If we have two structures, we calculate distances of residue pairs in one structure and the other structure. The difference of distances indicates the movement of these two structures. We can use the information to find promising residue pairs that lock the protein we are interested in to a state.
For example, we have two structures of CFTR, 5uak (close state) and 6msm (semi-open state). A distance difference, Δd is equal to the distance of one residue pair in 6msm minus the distance of the same residue pair in 5uak. Then a positive difference indicates a larger distance for the residue pair in 6msm (semi-open) than 5uak (closed).
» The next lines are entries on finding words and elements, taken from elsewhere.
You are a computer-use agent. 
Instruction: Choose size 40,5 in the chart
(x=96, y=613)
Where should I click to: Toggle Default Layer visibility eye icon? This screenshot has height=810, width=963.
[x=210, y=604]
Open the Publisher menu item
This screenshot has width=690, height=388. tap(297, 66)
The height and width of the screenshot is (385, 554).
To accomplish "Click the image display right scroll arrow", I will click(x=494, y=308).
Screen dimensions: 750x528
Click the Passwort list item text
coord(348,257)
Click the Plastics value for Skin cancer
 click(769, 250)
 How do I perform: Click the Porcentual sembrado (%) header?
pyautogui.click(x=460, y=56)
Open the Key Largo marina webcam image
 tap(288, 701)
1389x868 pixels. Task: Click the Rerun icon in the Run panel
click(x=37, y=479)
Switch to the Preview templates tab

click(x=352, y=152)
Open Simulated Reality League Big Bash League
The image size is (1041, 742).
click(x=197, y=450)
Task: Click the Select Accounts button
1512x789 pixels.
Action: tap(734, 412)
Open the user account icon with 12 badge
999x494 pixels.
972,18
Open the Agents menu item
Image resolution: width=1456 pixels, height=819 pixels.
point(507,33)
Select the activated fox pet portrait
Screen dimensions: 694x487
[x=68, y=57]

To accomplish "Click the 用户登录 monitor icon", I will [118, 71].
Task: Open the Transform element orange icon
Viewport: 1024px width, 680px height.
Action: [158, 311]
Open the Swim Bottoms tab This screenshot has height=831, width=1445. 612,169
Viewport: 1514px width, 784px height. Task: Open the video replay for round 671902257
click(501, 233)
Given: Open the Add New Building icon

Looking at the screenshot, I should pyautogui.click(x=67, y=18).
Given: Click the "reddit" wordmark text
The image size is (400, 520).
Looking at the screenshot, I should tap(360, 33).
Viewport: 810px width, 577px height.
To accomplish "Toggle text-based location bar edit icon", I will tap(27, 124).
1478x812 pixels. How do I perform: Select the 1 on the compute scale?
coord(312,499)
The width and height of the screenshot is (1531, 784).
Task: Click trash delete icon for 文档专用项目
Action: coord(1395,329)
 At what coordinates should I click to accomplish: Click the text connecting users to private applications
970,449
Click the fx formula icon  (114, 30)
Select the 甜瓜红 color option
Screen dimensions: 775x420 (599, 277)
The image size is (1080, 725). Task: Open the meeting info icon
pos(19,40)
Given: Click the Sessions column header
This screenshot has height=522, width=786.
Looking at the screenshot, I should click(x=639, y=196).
To lock the protein into the semi-open state, we can prevent the amino acids in the residue pair from moving away (in the case of negative Δd) or from moving toward each other (in the case of positive Δd) by connecting them with a molecular linker.
Since calculating distances of all residue pairs in the whole protein takes a long time and the channel is in extracurricular region, we could make a list that contains residues in extracurricular region and calculate distances of residue pairs in the list. Also, there are missing residues in pdb file, we remove those missing residue in the list.
For example in 6msm, the extracurricular residues list: [81, 138] [195, 241] [308, 351] [860, 932] [991, 1034] [1103, 1150]
Missing residues in 6msm.pdb: [410, 434] [638, 844] [890, 899] [1174, 1201]
Missing residues in 5uak.pdb: [1, 4] [403, 438] [646, 843] [884, 908] [1173, 1206]
So, we remove [890, 899] [884, 908] in the extracurricular list.
The final list: [81, 138] [195, 241] [308, 351] [860, 883] [909, 932] [991, 1034] [1103, 1150].
If the distance of a residue pair is too far, we can tell the residue pair is not a linker and we are not going to force the residue pair open.
How to calculate a distance between two atoms in VMD
#Select two atoms in TK console (tcl).
For example:
set a [atomselect top "resid 102 and name CA"]
set b [atomselect top "resid 338 and name CA"]
#Get the atom IDs.
$a get index
1732
$b get index
5624
#Create a label for the bond between the two atoms.
label add Bonds 0/1732 0/5624
#Go to "Graphics" and then "Labels"
You can see the distance between two atoms in "Bonds"
We want to narrow down the range of residue pairs that can possibly bind and lock the protein into open state. Therefore, I mutated all possible residue pairs in the extracurricular region to Cysteine and calculate the distance of the sulfhydryl group. If the distance of one residue pair is too far, it probably will form two linker which is not we want. Also, I calculate the distance difference of sg in 6msm and 5uak to determine whether it is promising residue pair.
On computer 3, go to cftrProject/6msmCalculateDistance/extracellularSGPair, open a terminal, run command:
python generateDistance.py
Linkers are often composed of flexible residues so that the adjacent protein domains are free to move relative to one another. And the cross linking span of linker is limited.